# muzzleloader recommendation



## ezbite (May 25, 2006)

im looking to upgrade from my CVA optima to something else. theres nothing wrong with the optima, i just feel its time for an upgrade because im going to retire the slug gun and hunt only with the muzzleloader during gun seasons. any suggestions?


----------



## huntindoggie22 (Mar 28, 2008)

I have the traditions vortek and I have had no complaints. Absolutely love the gun. Shoots very good and very easy to maintain and clean also. JMO


Outdoor Hub mobile, the outdoor information engine


----------



## nschap (Jan 6, 2008)

i have a t/c encore pro hunter. i have had it about 5 years now and i still love it. i also gave up the slug gun .


----------



## shorebound (Apr 26, 2008)

My tc omega has replaced my slug gun for a while now. It was on the cheaper side but it is very accurate matched it with a Nikon monarch scope the thing shoots quite well furthest shot was this year 80 yards(reaching out of my comfort zone) but drooped her in her tracks the ml's knock down power just doesn't match the old ithica. The omega isnt the most elaborate set up but it drops deer and with the weather guard coating makes maintenance and cleaning a breeze 


Posted using Outdoor Hub Campfire


----------



## Snook (Aug 19, 2008)

T/C Encore Pro Hunter is an awesome gun. I know a bunch of people that have them(including myself) and they all shoot great! The Savage 10ML is a smokeless ML that is another good one. Many of my friends have them and love them too.Nice thing about the smokeless is limited cleaning. Both guns are quality made MZL.This would be my top 2 choices for "stock" guns. I have been using my brother's custom ML past 2 years.Will outshoot most rifles but at $1800+ ea these MZL are in a league of their own.And at that price I will just borrow his


----------



## wallydog (Jun 10, 2005)

I looked at all the of the Big name Production Guns and decided on the Thumb hole T/C Pro Hunter FX this year and glad I did. Came with a Leupold ultimateslam 3x9x40. After shooting the gun this season I liked the scope so much , I bought one for my Benelli M1 super 90. Put down 3 deer from 60 to 130 yards this year shooting 100gr Blackhorn with the Hornady 250gr SST and all fell right where they were shot. I did look at the Savage and wanted to go that route ,but really did not like the Base model they are offering right now.


----------



## nicklesman (Jun 29, 2006)

I have a tc encore endeavor and love it. Just remember if you ever want to buy additional barrels you also have to change for arms. I also went with the laminate stock with a fluted stainless barrel. It weighs a ton.

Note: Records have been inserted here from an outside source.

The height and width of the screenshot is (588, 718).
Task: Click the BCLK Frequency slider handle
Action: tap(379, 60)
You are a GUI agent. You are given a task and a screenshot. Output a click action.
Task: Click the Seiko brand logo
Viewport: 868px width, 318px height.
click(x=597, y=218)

posted using Outdoor Hub Campfire


----------



## Lundy (Apr 5, 2004)

Tom,

What you will be getting with an upgrade is maybe a prettier gun, or maybe a better stock, or maybe a little nicer trigger, or maybe easier breech plug removal.

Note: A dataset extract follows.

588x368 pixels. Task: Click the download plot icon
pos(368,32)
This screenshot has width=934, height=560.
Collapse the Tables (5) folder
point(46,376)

What you will not get in an upgrade over what you have now is any better performance. They will all shoot the same as what you have today. You will not see any noticeable accuracy gain of one over the other.

You are shooting a 3 pellet load and 295 gr powerbelt. You can gain more by changing your load than you can by changing your gun. You can "upgrade" just by changing your load to a quality bullet of 250-260 grains that will perform much better on deer and provide better grouping and downrange accuracy. You also may want to go with a loose powder like BH209 or T7 where you have the ability to tune your load to your barrel and sabot fit. That would need to be determined on the range. A 5 gr change in powder charge can effect grouping.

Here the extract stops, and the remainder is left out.